-------- TEXT SECTION
IHS Chemical Week

CHEM IDEAS

The New Math in Custom Manufacturing

10:21 AM MDT | July 8, 2009 | By JOE ACKER

Customers looking to outsource product manufacturing have many reasons for doing so, such as gaining access to a skilled workforce, incorporating new viewpoints, establishing geographic diversity and establishing a local source of supply. Cost reduction, however, tends to be a chief motivator. Therefore, all factors that can affect the cost of outsourcing–both direct and indirect–must be considered when making the decision to outsource and in selecting the most appropriate service providers.

Labor, energy, raw material, transportation, taxes and tariffs-all are direct contributors to the total cost of an outsourced project. Currency fluctuations, consistent quality, on-time delivery, logistics capabilities, communication issues, cultural differences, respect for intellectual property, lack of international inspections–all are indirect costs, and can have a serious impact on the outsourcing equation as well.

 

Over the past couple of years, Western pharma and other fine chemical producers have come to realize just how important both types of factors can be. Rising labor, raw material, energy and transportation costs, combined with the elimination of export subsidies and rising investments in environmental and safety programs, have markedly reduced the cost advantage that many Chinese suppliers have enjoyed in the past. Closure of chemical manufacturing sites during the Olympic Games raised awareness of serious logistics concerns. The recent series of product contaminations resulting in several tragic deaths have underscored the immeasurable cost of poor quality practices.

 

With this growing awareness of the true risks involved in outsourcing to China occurring at a time of decreasing cost savings, the equation has changed. Customers have responded by electing to outsource to Western custom manufacturers some projects they previously would have taken to China. Many Socma members are currently benefiting from this trend.

 

All agree that Chinese suppliers will continue to remain serious competitors in the custom manufacturing market, especially for basic raw materials. But with so many unknown and potentially unattractive variables involved, the outsourcing equation is necessarily mutable and appears to be changing, with risks more balanced against cost savings. Well established, Western manufacturers can be expected to help customers solve this troubling equation.
----------------
-------- SOURCE INFORMATION
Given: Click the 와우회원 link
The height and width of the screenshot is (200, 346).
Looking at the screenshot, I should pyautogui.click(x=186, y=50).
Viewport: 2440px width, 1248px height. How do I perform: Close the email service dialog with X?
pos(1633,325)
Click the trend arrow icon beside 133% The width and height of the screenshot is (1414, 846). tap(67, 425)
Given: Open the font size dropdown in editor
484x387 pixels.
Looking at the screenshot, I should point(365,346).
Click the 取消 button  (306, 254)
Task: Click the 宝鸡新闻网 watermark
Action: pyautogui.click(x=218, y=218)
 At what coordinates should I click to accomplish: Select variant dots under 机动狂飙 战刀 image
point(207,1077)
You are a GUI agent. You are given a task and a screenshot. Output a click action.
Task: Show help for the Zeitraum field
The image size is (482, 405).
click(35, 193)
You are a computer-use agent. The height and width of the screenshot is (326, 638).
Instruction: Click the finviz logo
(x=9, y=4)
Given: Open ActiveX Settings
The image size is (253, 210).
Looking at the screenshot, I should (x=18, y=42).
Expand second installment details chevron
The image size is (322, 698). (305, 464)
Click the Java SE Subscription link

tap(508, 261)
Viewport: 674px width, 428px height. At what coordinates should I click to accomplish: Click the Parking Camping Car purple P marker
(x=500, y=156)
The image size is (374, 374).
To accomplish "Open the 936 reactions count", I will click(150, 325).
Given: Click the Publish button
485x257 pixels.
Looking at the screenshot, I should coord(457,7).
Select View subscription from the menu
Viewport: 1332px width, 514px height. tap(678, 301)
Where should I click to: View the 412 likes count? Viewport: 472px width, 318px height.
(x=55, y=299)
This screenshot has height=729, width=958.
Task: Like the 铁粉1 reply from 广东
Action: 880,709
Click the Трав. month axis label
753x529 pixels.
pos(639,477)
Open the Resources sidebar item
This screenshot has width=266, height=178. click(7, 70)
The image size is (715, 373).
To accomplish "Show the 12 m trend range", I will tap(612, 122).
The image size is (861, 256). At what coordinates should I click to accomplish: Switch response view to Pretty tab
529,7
----------------
TASK STATEMENT - Could you return the part of the custom manufacturing article above that runs between "10:21 AM MDT" and "appropriate service providers.", inclusive, copied word for word?

TASK ANSWER -
10:21 AM MDT | July 8, 2009 | By JOE ACKER

Customers looking to outsource product manufacturing have many reasons for doing so, such as gaining access to a skilled workforce, incorporating new viewpoints, establishing geographic diversity and establishing a local source of supply. Cost reduction, however, tends to be a chief motivator. Therefore, all factors that can affect the cost of outsourcing–both direct and indirect–must be considered when making the decision to outsource and in selecting the most appropriate service providers.